Selected excerpt ->
Get back in the box!
 
It’s time to stop thinking outside of the box. Yes indeed, it’s time to get back into the box and do some serious thinking.
 
Thinking inside the box used to mean restraining creativity with the limitations of conventional thinking. Somebody came up with the idea of breaking through the constraints allowing fresh ideas from outside of the conventional rules of how to approach problems. That’s not a bad idea if you first master conventional approaches to basic problems. Many managers today are so far outside of the box they can’t apply common sense to simple problems.
 
Example. Customer receives a defective item. A replacement is sent after securing the second item with the customer’s credit card. The replacement is also defective. The frustrated customer provides photographic proof via email. What should be done? Why, let’s call for a meeting in engineering to figure out why the company is shipping defectives! Maybe we can figure out a way for the customer to do his own repair if the company supplies the requisite parts! Why that’s sure outside the box thinking. By golly, that saves the company money and solves the customer’s problem!

Work order 1 -> Please list, in order, the events the essay on thinking inside the box describes in its example before the question "What should be done?"
Work order 2 -> Carry the essay on thinking inside the box forward from its final sentence, keeping its tone.
The listing after this point is separate material with no connection to the essay on thinking inside the box.

Provided data ->
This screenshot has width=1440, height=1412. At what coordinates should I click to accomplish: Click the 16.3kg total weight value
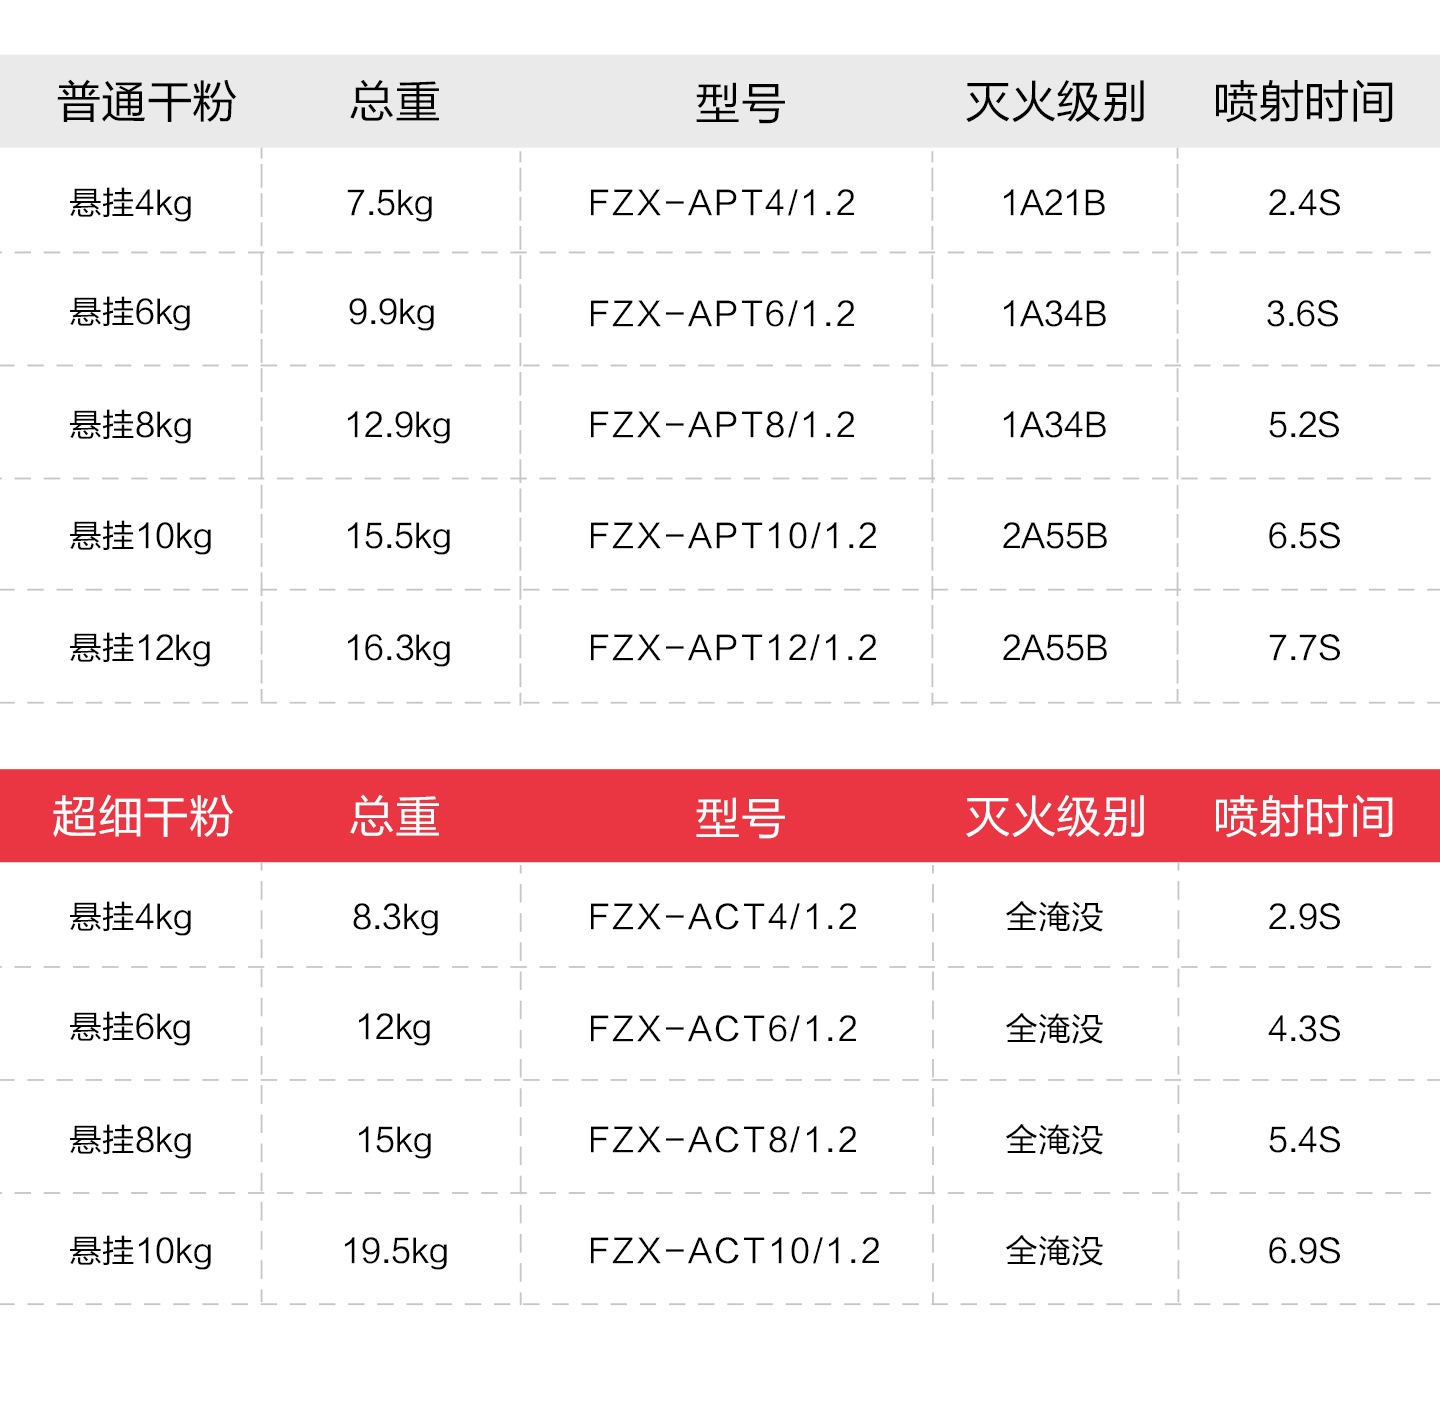coord(398,648)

Answer space 1 ->
1. The customer receives a defective item.
2. A replacement is sent after the second item is secured with the customer's credit card.
3. The replacement is also defective.
4. The frustrated customer provides photographic proof via email.

Answer space 2 ->
Wrong. This is where management needs to get back inside the box. The answer is to go to the warehouse,  hand select and then test a replacement for the customer. Then pick out something nice to include as a bonus at no charge. You then carefully pack this third replacement and ship it to the customer by next day air. Finally, issue call tags to have the defective items returned to your company at your expense. Get defective items out of the customer’s hands as quickly as possible. The last thing you want to see are pictures of your failures posted all over the internet.
 
Follow up with a phone call to the customer to be certain he finally has what he paid for.
 
Thinking outside of the box could solve the customer’s problem and save the company some money. But if you can’t think first inside the box—the #1 priority must be to help the customer—your outside the box solution will only complicate and eventually compound the problem.
 
Okay, you understand the basics and have properly set your priorities. At that point you might benefit from some creative thinking. For example, you might have a dealer near the aforementioned customer. You could pay to have them satisfy the customer. I’m not kidding. The customer is going to remember your action regardless of who carries it out.
 
But Chris, you are proposing very expensive solutions. Thinking outside of the box saves cost. Screw cost. You blew it when you shipped the defective item. Cost is conserved by preventing the problem. Too late to save cost now. You must satisfy the customer. A happy customer will pay you back with continued loyalty and positive viral marketing. he will also defend your brand. When a brand is damaged in today’s market, it usually will not recover. Brand damage is fatal.
 
The customers are armed with very powerful communication tools. If you don’t get back to basics and take great care of your customers, the world will know about it within minutes.
 
Drop the jargon, the graphs, the supply chain nonsense, the efficiencies, the cost reductions, and the corny mission statements and get back inside the box. Don’t wait another day. Do it now.